The Wall Street Journal shows Michigan accounting for $26 million in political advertising, the 10th highest state overall, with $19 million of that from Republican sources. Lansing itself has been exposed to over 3,500 presidential television ads worth $1 million.

The large surprise is that online advertising has not seen this boost as television. The Wall Street Journal mentions that online spending has increased over the last presidential election, but not even close to the extent predicted a year ago.

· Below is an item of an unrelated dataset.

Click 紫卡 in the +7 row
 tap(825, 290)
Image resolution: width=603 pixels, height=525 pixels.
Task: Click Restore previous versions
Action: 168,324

Much more efforts have been spent garnering Facebook likes and Twitter re-tweets, than spent on extra visibility online.

Finally, the sign of the advertising times is the amount of negative ads directed towards the opposite candidate. 85 percent of Obama’s ads are negative ads, while 91 percent of Romney’s ads are negative. Whether or not the advertisements are effective, the onslaught of advertising will happen for every election in a catch-22 format that John Geer explains. For every dollar that one party spends on advertising, the other party cannot afford not to spend a dollar themselves. Still, $1 billion is a lot of dollars.